• **ASSIGNED TASK**:
Skip pictures in the listing below; copy exactly the lines from the one with "Screen dimensions: 700x394" through the one with "The height and", inclusive.
### TASK INPUT ###
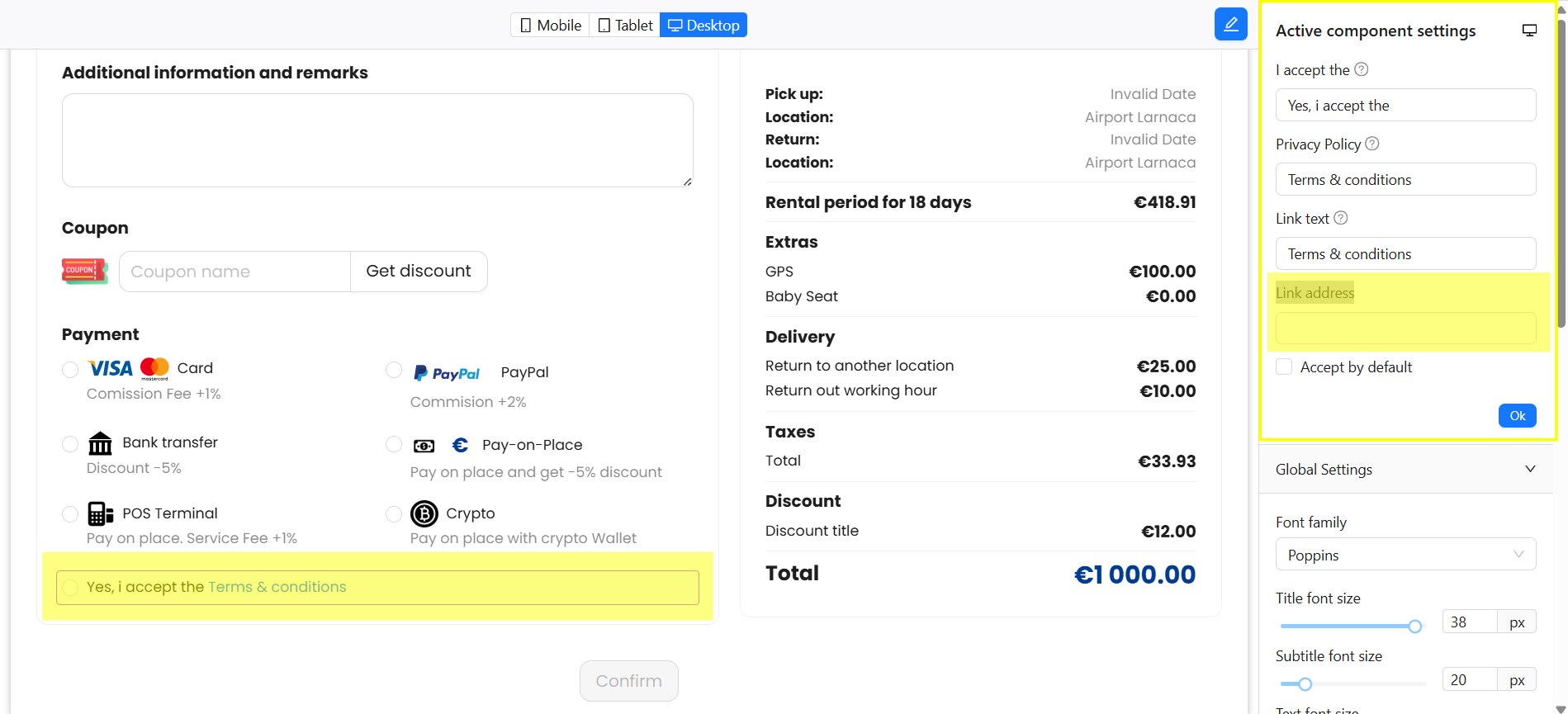The image size is (1568, 714).
Task: Click the Crypto bitcoin icon
Action: point(424,513)
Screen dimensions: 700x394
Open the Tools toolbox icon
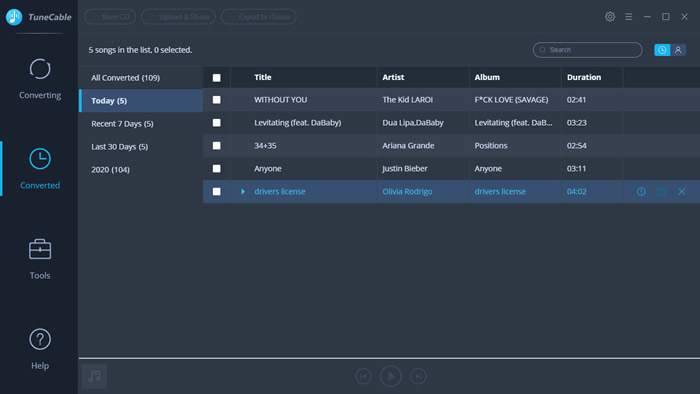[40, 249]
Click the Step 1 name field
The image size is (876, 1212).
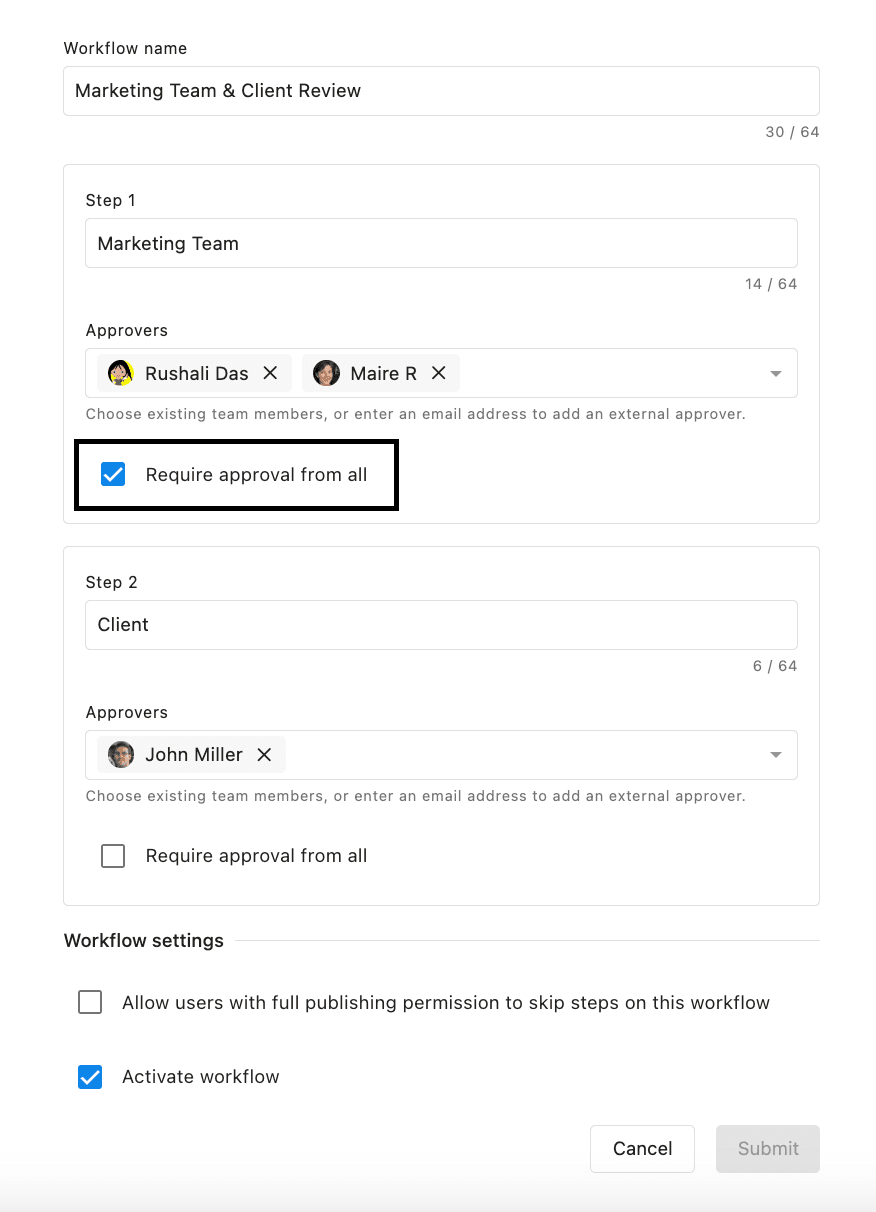tap(440, 243)
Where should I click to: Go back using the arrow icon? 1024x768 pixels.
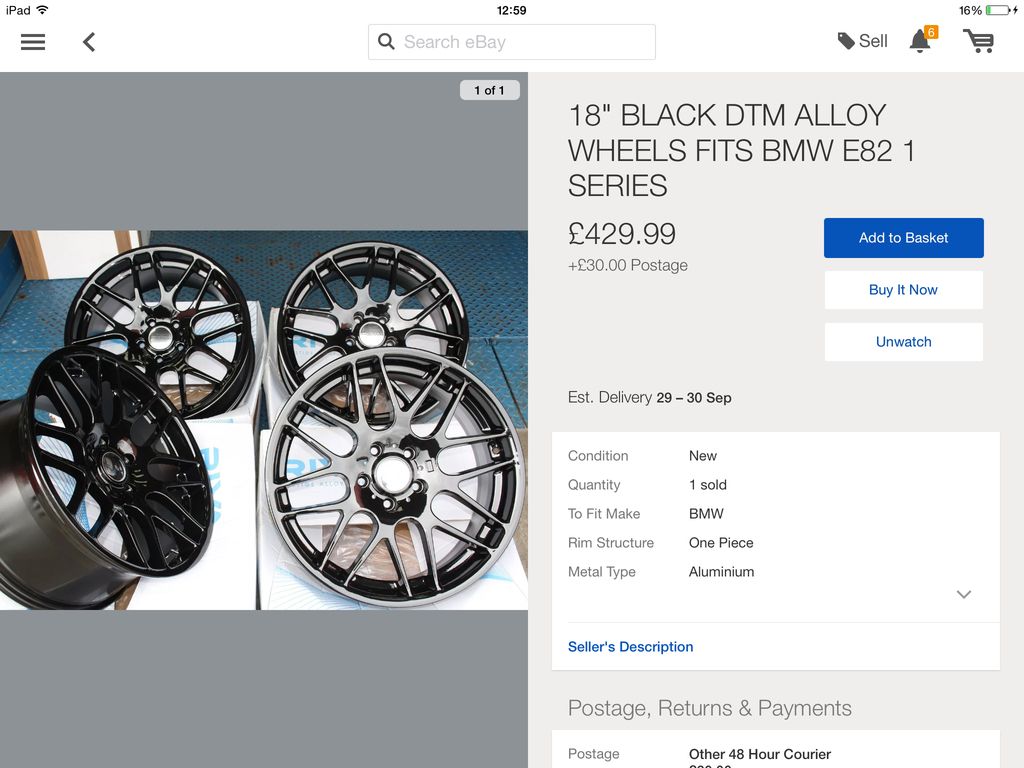89,42
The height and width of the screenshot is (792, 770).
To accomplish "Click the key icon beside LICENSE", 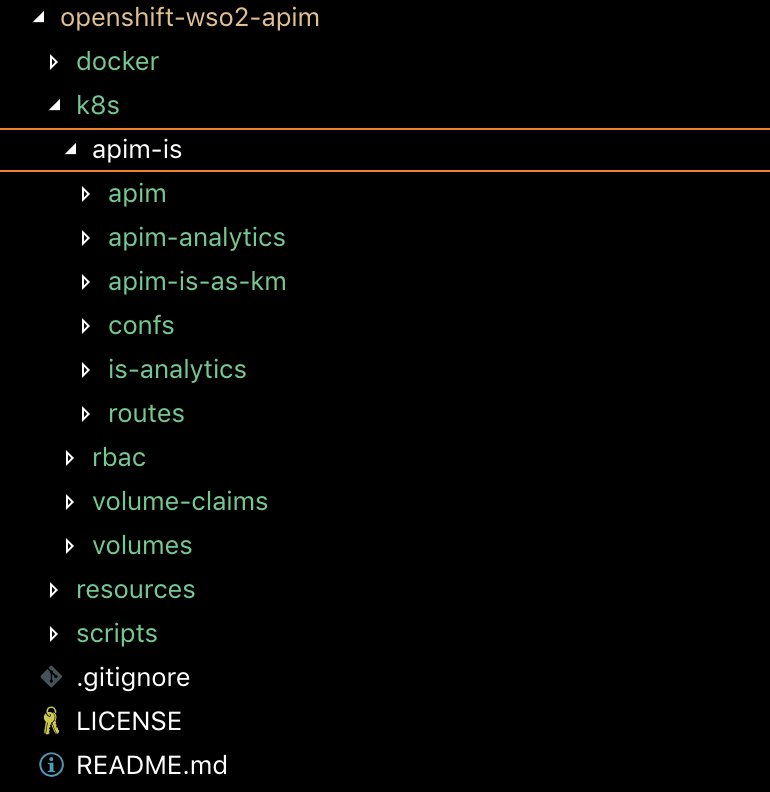I will coord(51,721).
###
• **EXERCISE RESULT**:
Screen dimensions: 700x394
Open the Tools toolbox icon
[40, 249]
Click the Step 1 name field
The image size is (876, 1212).
tap(440, 243)
Where should I click to: Go back using the arrow icon? 1024x768 pixels.
89,42
The height and width of the screenshot is (792, 770).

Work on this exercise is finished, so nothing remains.